Course → Module 1: What Makes Slop, Slop
Session 2 of 10

Take any 1,000-word AI-generated article and read it with a highlighter in hand. Mark every phrase that qualifies, softens, or hedges a statement. "It's important to note that." "Generally speaking." "It's worth considering." "Arguably." "In many cases." "It depends on various factors."

In a typical unedited AI article, you will find 15 to 30 hedging phrases per thousand words. That is one hedge every 33 to 66 words. At that density, the text is not communicating information. It is performing caution.

Why AI Hedges

Hedging is a direct consequence of RLHF training. When human raters evaluate AI outputs, a confident statement that turns out to be wrong is penalized more heavily than a vague statement that avoids commitment. The model learns that hedging is safer than precision. "Some experts suggest that exercise may be beneficial" scores better than "Exercise reduces cardiovascular disease risk by 20-30%" because the first version cannot be factually wrong.

This creates a perverse optimization: the model is rewarded for saying less while appearing to say more.

AI hedges because RLHF punishes confident wrong answers more than it rewards confident right ones. The result is prose that says nothing confidently.

Taxonomy of Hedging Patterns

Hedging in AI output is not random. It follows classifiable patterns, each serving a specific avoidance function.

Hedge Type Example Function Frequency
Importance flag "It's important to note that..." Signals the sentence matters without proving it Very high
Vague quantifier "In many cases," "Often," "Sometimes" Avoids specifying how many or how often Very high
Authority deferral "Experts suggest," "Research indicates" Claims authority without naming the authority High
Possibility hedge "May," "Could," "Might" Downgrades a claim from fact to speculation High
Balance signal "On the other hand," "However, it's also true" Presents both sides even when one side is clearly stronger Moderate
Scope limiter "In certain contexts," "Depending on the situation" Narrows the claim to avoid any possible exception Moderate
Meta-commentary "This is a complex topic," "There's no simple answer" Comments on the topic instead of addressing it Moderate

Filler: The Other Half of the Problem

Filler is distinct from hedging. Hedging qualifies claims. Filler adds words without adding meaning. Together, they inflate word count while deflating information density.

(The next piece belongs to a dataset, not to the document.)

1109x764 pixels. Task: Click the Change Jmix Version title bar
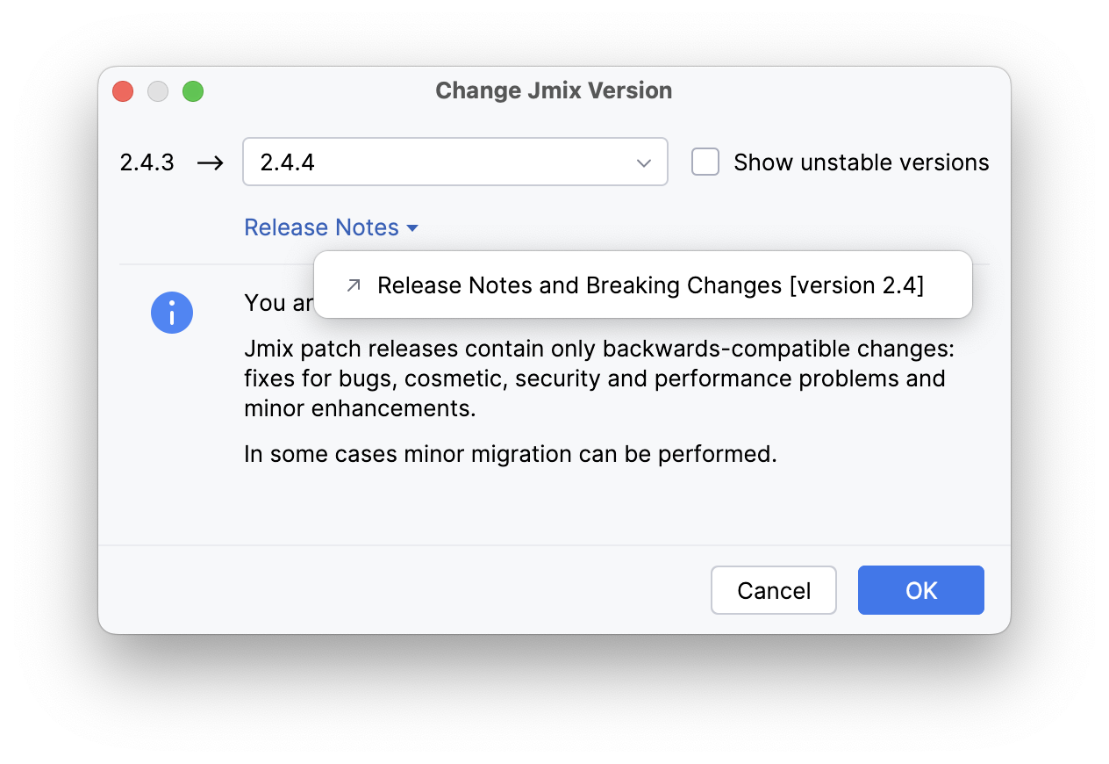point(554,90)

Common filler patterns in AI text:

graph TD A["1000-word AI article"] --> B["Remove hedging phrases
(-150 words)"] B --> C["Remove filler
(-200 words)"] C --> D["Remove restatements
(-100 words)"] D --> E["Actual information content:
~550 words"] E --> F["Information density: 55%"]

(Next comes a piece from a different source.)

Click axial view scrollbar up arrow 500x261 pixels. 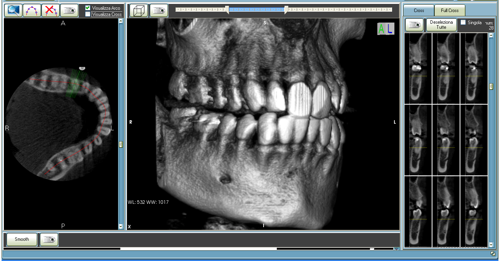click(121, 21)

A well-written human article at 1,000 words typically carries 800-900 words of actual content. A typical unedited AI article carries 500-600. The remaining 400-500 words are hedging, filler, and restatement. This means the reader has to process nearly twice as many words to extract the same amount of information.

The Fix: Compression as Editing

The simplest editing technique for AI output is compression. Take the generated text and remove every hedge, every filler phrase, and every restatement. What remains is the actual content. Often, that content is acceptable. It was just buried under layers of caution and padding.

Before compression:

"It's important to note that, in many cases, effective project management can often lead to significantly improved outcomes. Generally speaking, teams that implement structured methodologies tend to see better results over time, though it's worth considering that every situation is unique."

After compression:

"Teams that use structured project management methodologies get better results."

The compressed version says exactly the same thing in 11 words instead of 44. It commits to a claim. It does not apologize for having an opinion. It is better writing, and it took ten seconds of editing to produce.

Compression is not a complete solution. It fixes the surface-level problem of padding without addressing the deeper structural issues. But as a first pass on any AI output, it immediately improves readability and information density.

Further Reading

Assignment

  1. Take any 1,000-word AI-generated text. Highlight every hedge and filler phrase using the taxonomy above.
  2. Count the total hedges and fillers. Calculate the hedge density (hedges per 100 words).
  3. Rewrite the first 300 words with every hedge and filler removed. Do not add anything. Only delete.
  4. Compare the original and compressed versions. Count the words in each. Calculate the information density improvement.